The “laboratory on wheels” adds a further level to Porsche’s pyramid-shaped test philosophy in the development of electronic components. This pyramid starts with the assurance of quality by suppliers and is followed by elaborate tests conducted by Porsche’s own engineers – including virtual simulation or tests on dynamometers and test rigs.
Actual verification of the overall system, however, cannot start until real-time signals are generated and reliably processed in a rolling vehicle. Now the new “laboratory on wheels” also supports Porsche’s proven principle of making fewer and fewer changes the closer a vehicle comes to the start of series production.
With Porsche being a premium manufacturer strictly oriented to the customer, safety and reliability receive top priority in the process of digitalisation. Following the Cayenne, the current 911 Carrera was the second Porsche to enter the market with a comprehensive electronic on-board network. Indeed, without this electronic network a lot of the progress featured in the new 911 and based on the ongoing development of mechanical systems would simply not have been possible.
The best example is the Sports Chrono Package which, incorporating no less than 16 control units, allows the driver of the 911 Carrera, Boxster and Cayman S to choose an even more sporting and dynamic style of motoring.
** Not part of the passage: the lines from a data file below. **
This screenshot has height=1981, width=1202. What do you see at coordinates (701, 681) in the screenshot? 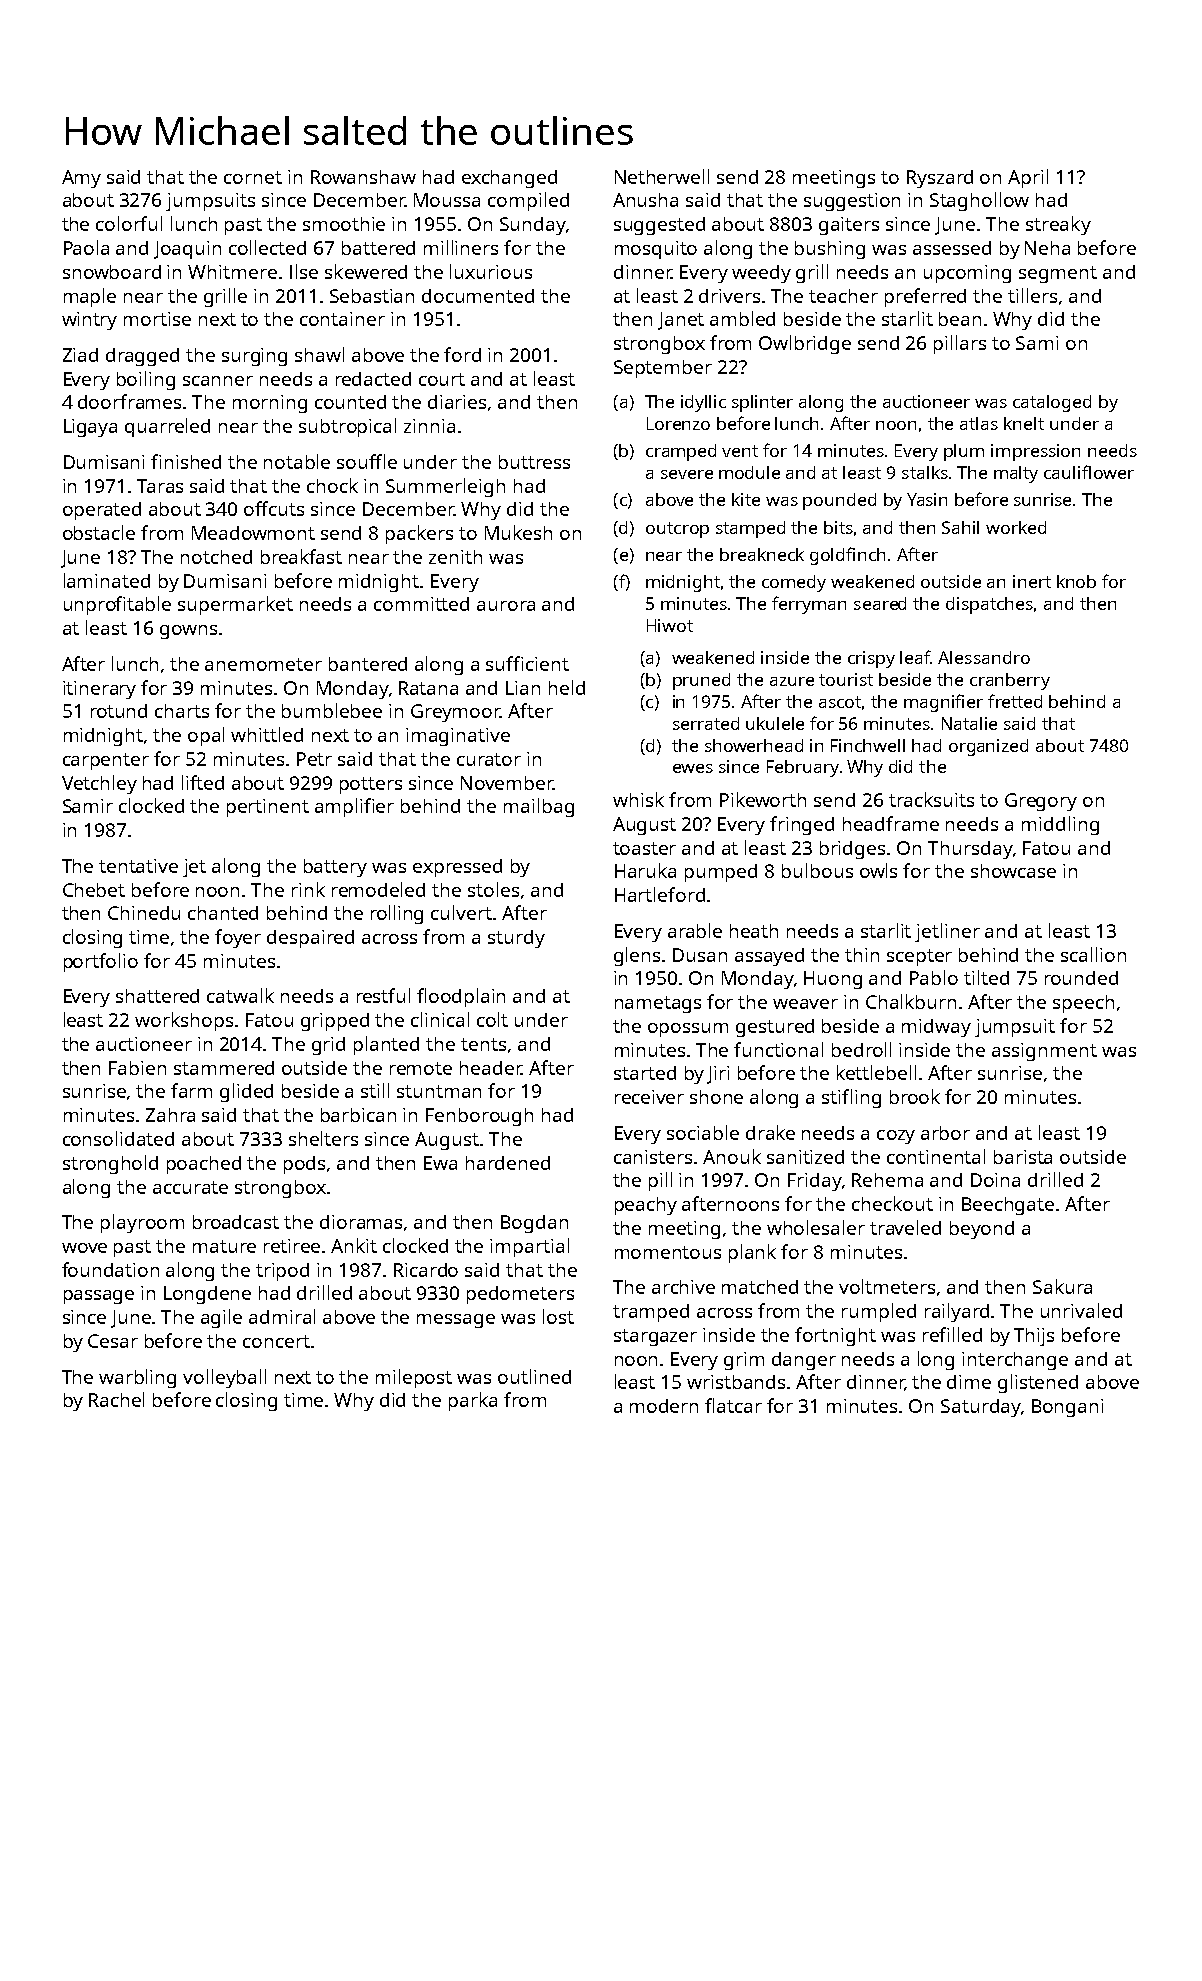
I see `pruned` at bounding box center [701, 681].
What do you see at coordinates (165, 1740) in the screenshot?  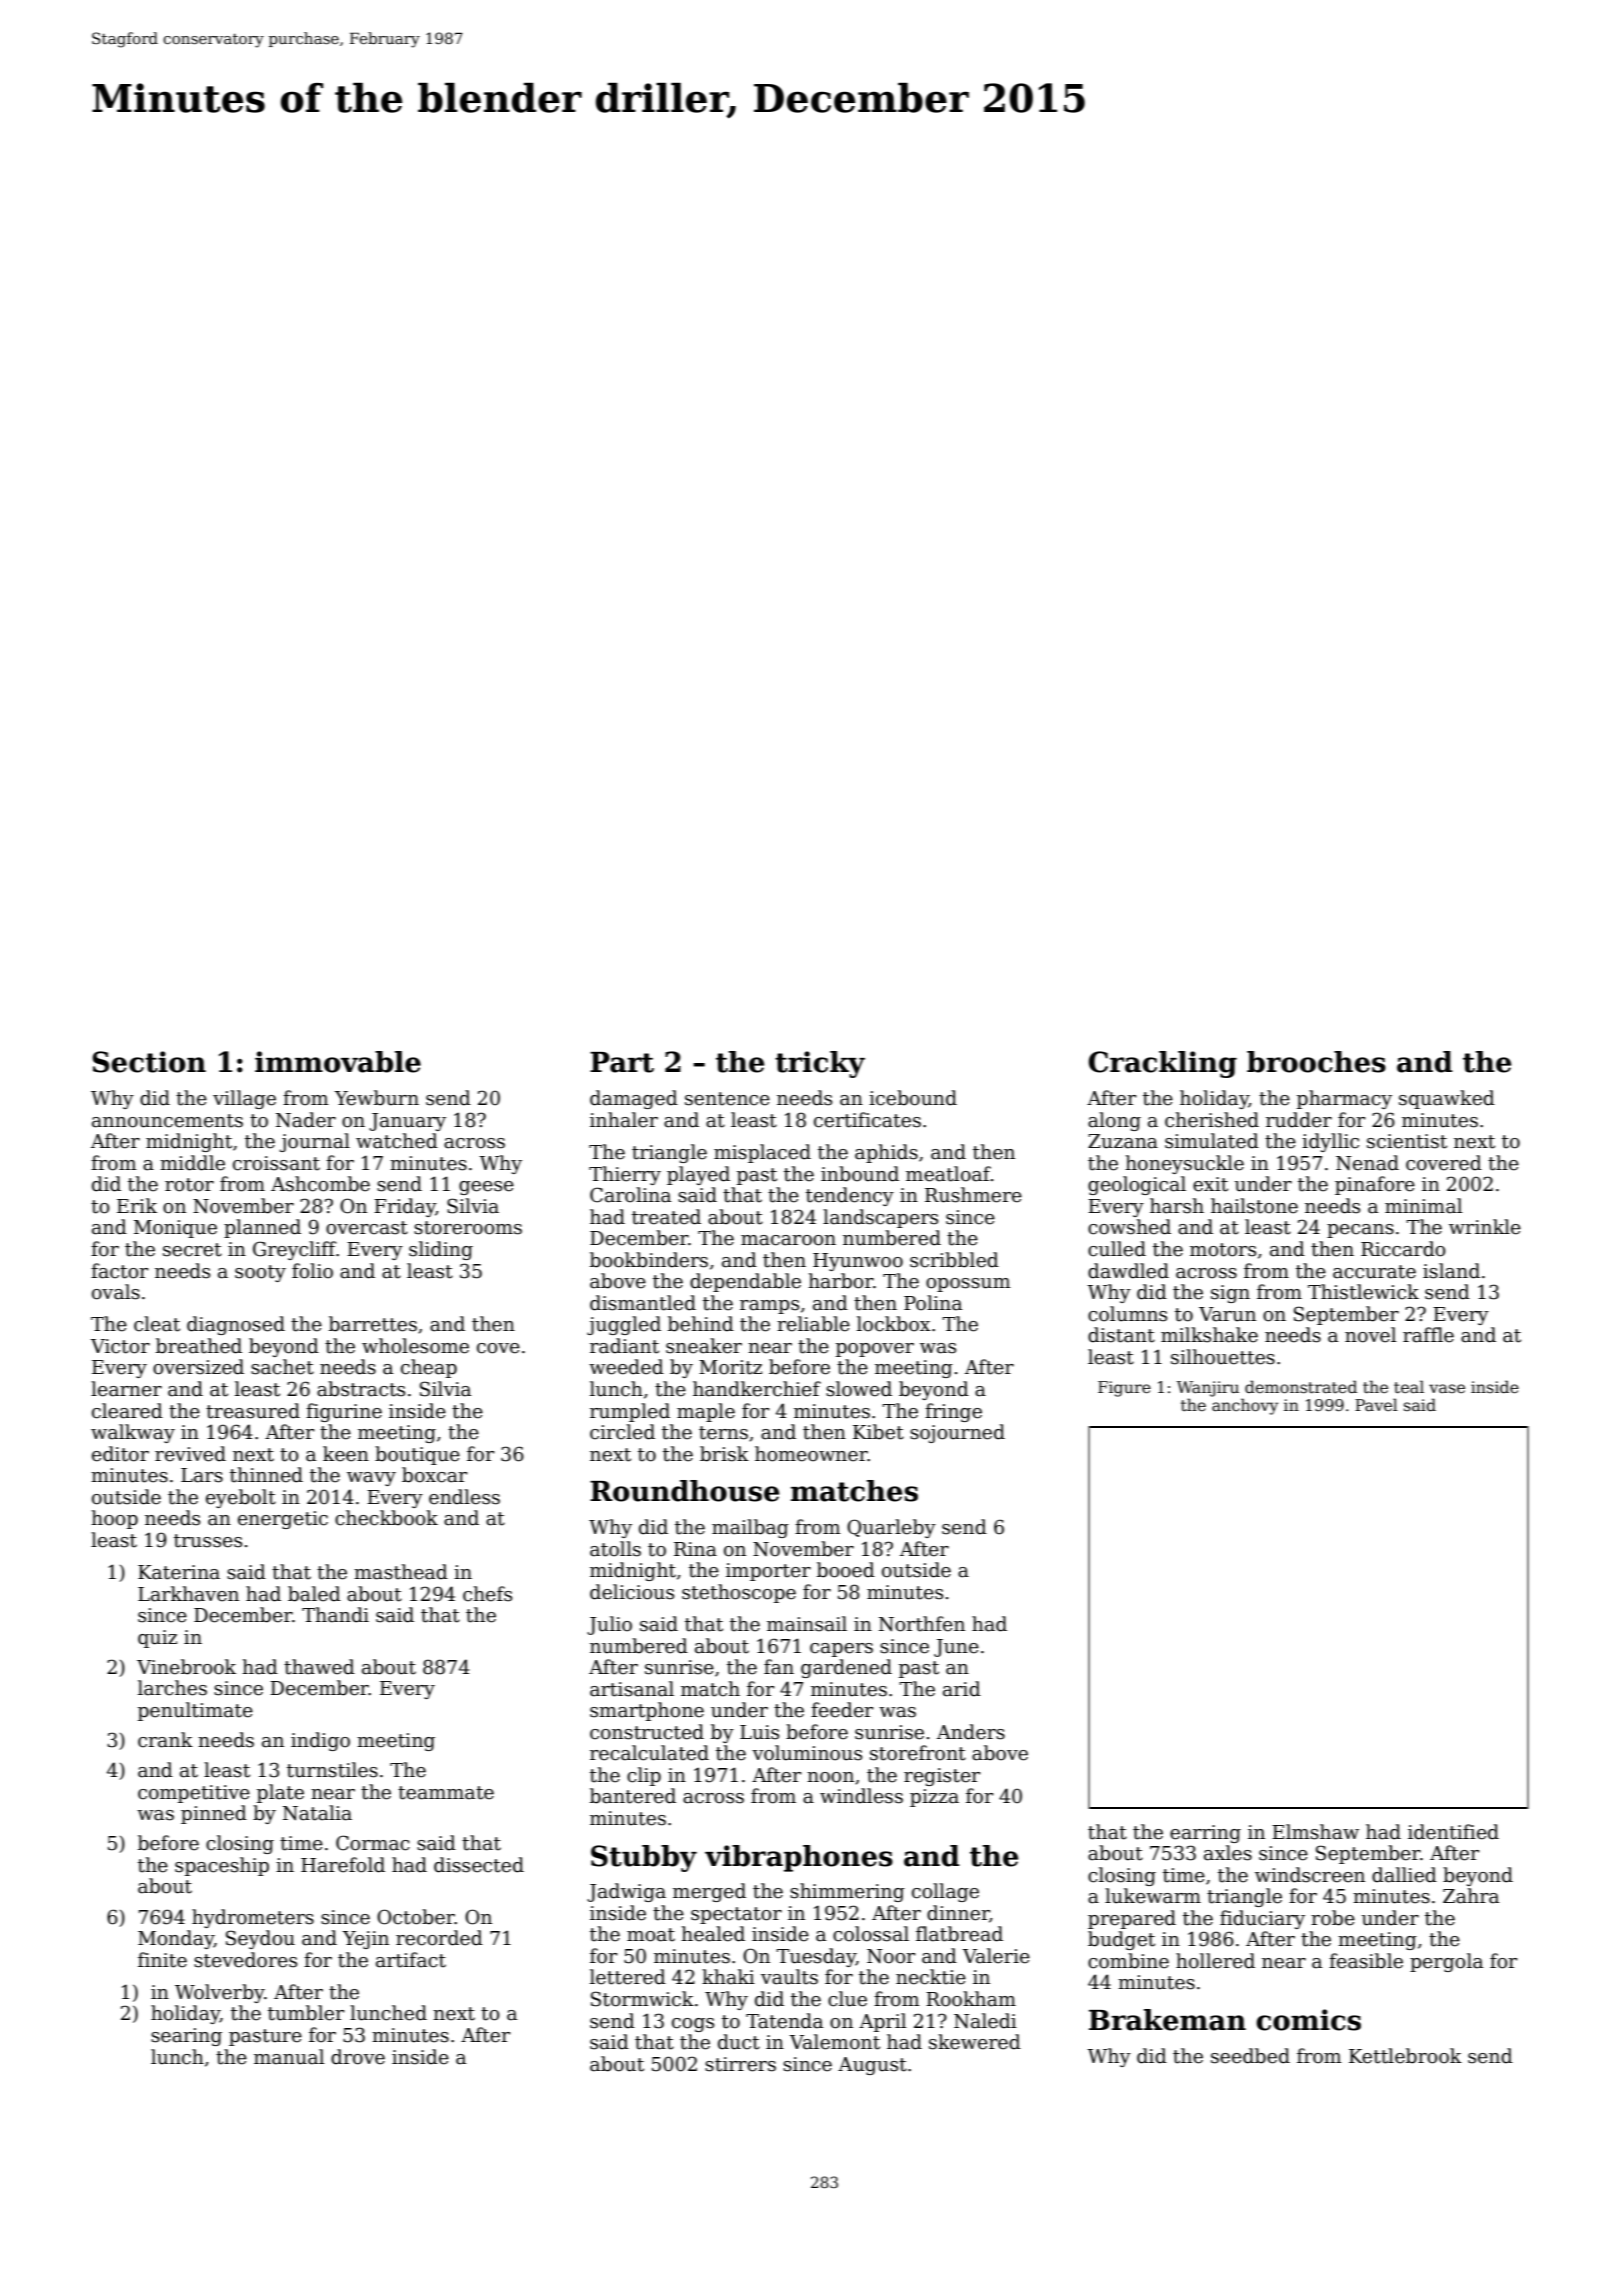 I see `crank` at bounding box center [165, 1740].
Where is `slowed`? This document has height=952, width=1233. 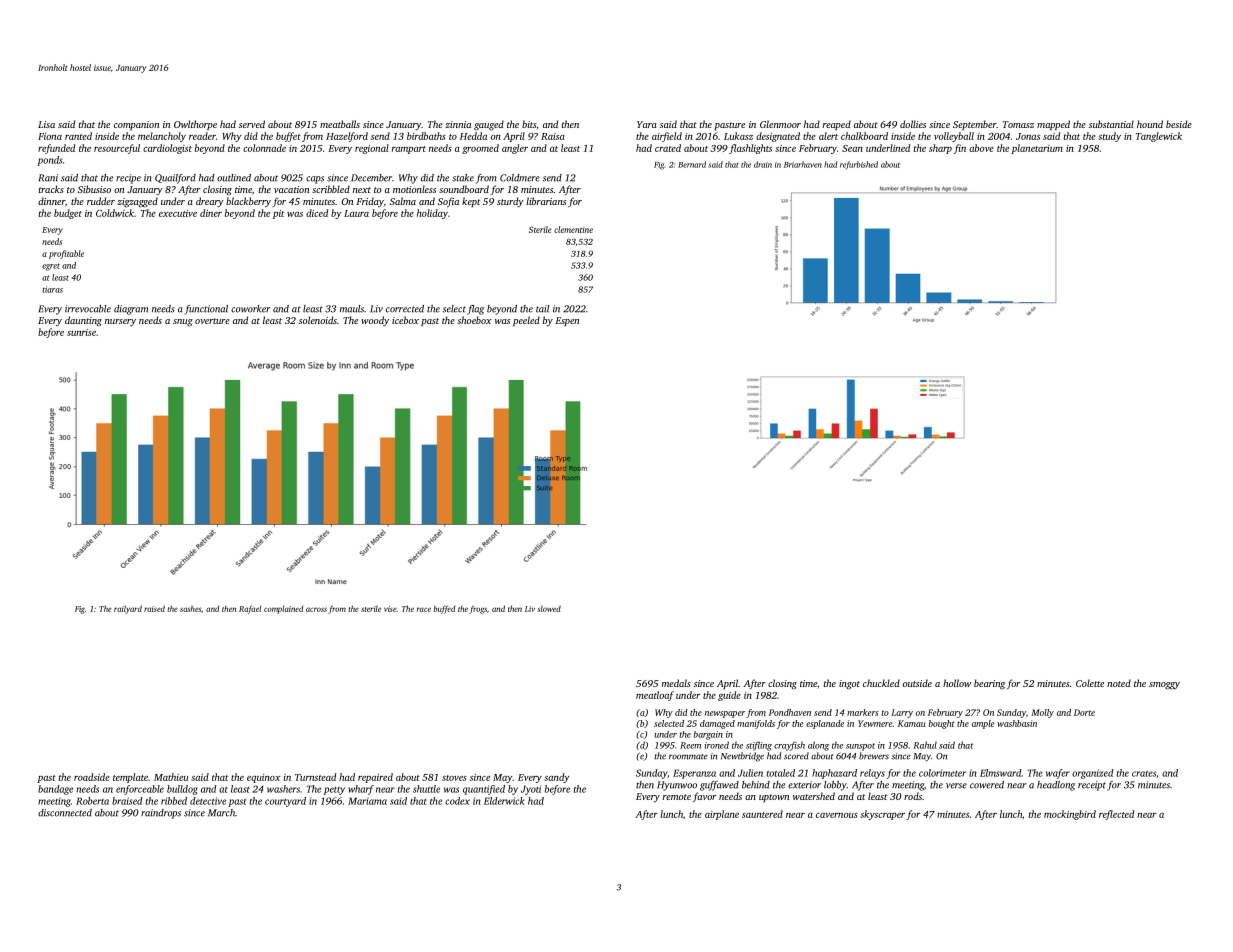
slowed is located at coordinates (549, 609).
Porsche’s engineers responsible for electronic development are already working on a second generation of networks. Using a new architecture, they are systematically determining which functions are to be allocated to which control units, how many computers are in use and how the various units and systems communicate with one another.
The core of this architecture is a standard platform later to be featured in all new Porsche cars. And it is precisely for this reason that the “electronic laboratory on wheels” is the ideal tool for an even more sophisticated development process.